Work order
Output the lines of the entries below beginning at the one with "Given: Click the" and ending with the last, exactly as written and without pictures.

Material provided
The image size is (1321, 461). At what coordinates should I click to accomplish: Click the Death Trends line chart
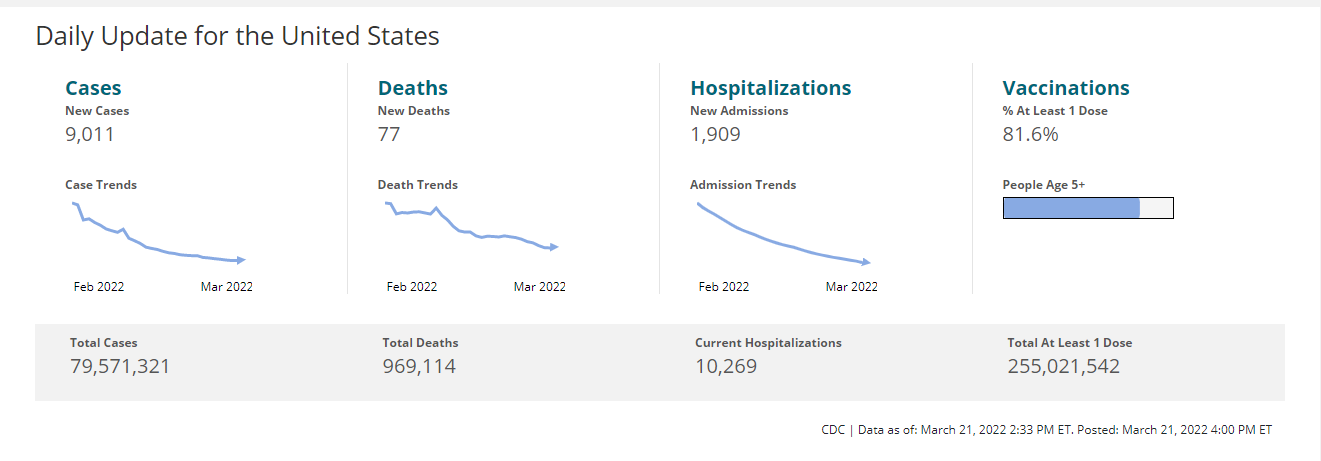pos(468,230)
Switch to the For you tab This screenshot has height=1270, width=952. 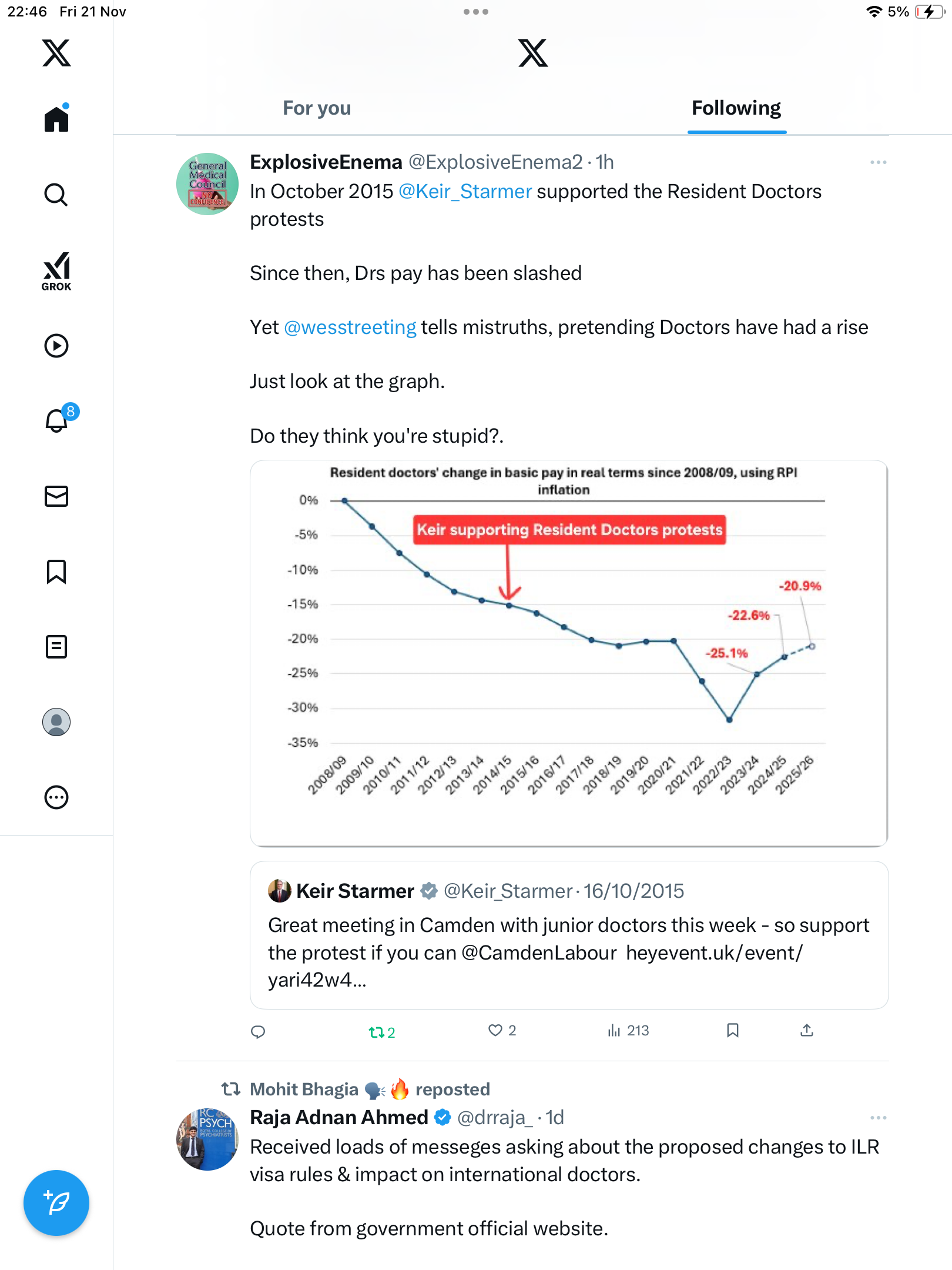317,108
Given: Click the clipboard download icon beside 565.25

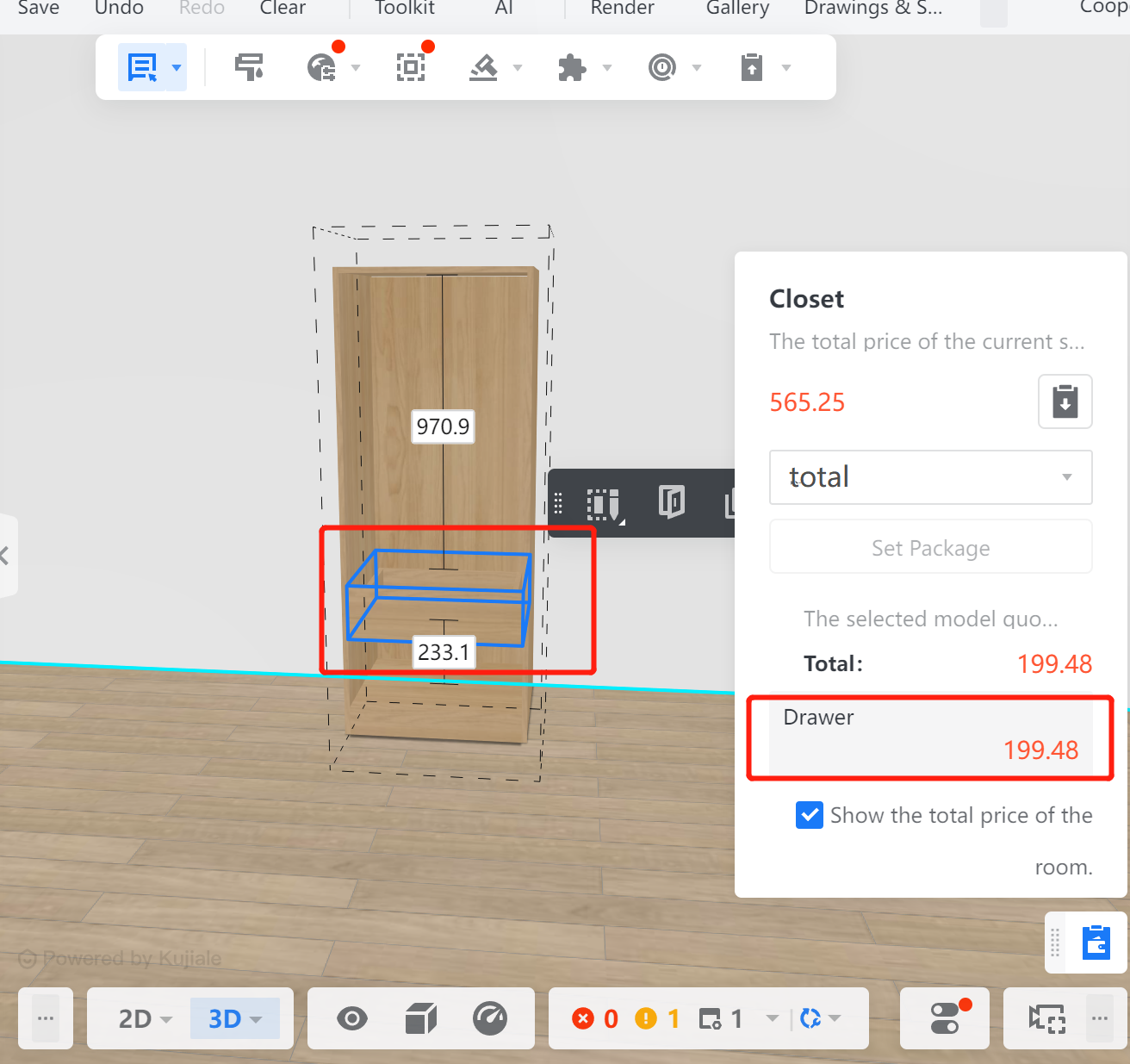Looking at the screenshot, I should pos(1065,401).
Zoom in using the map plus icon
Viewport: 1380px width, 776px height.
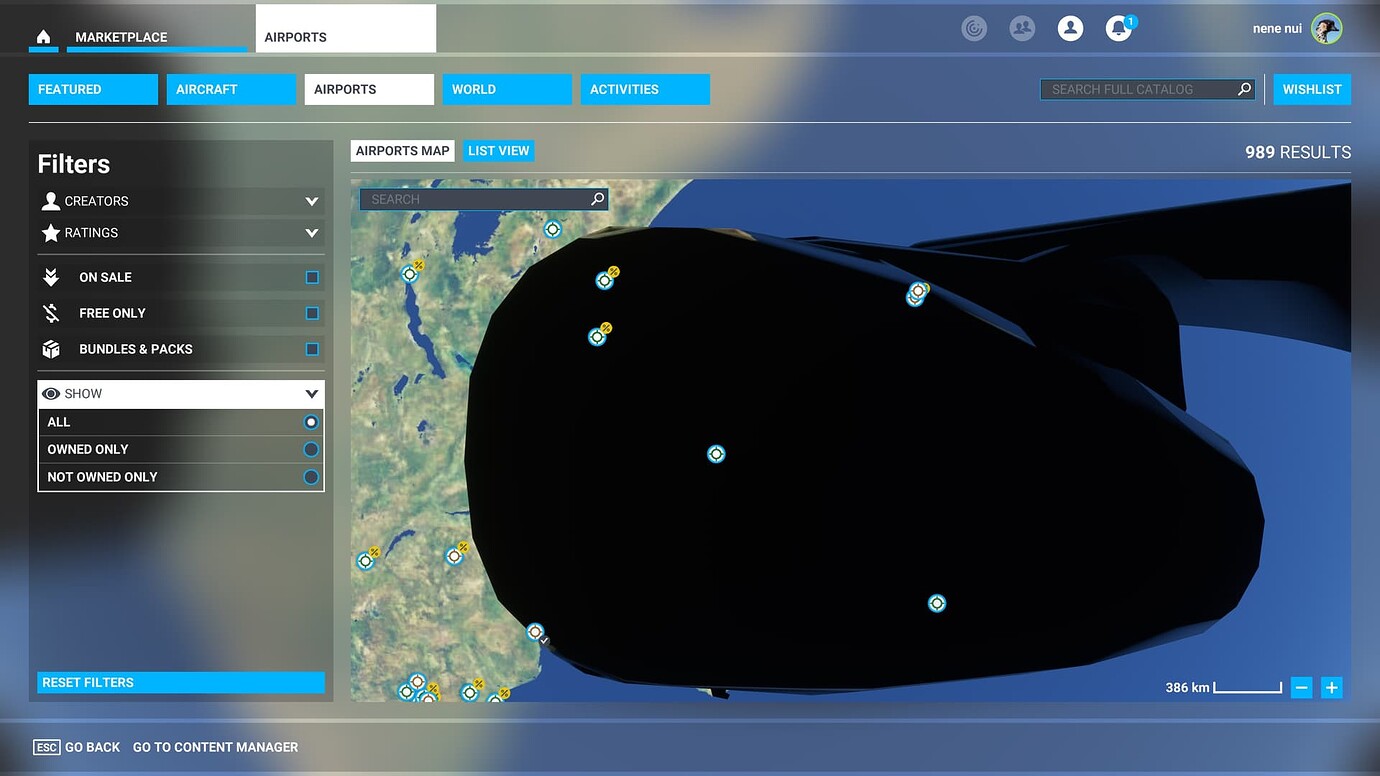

Expected answer
Given: Click the clipboard download icon beside 565.25

Looking at the screenshot, I should pos(1065,401).
Zoom in using the map plus icon
Viewport: 1380px width, 776px height.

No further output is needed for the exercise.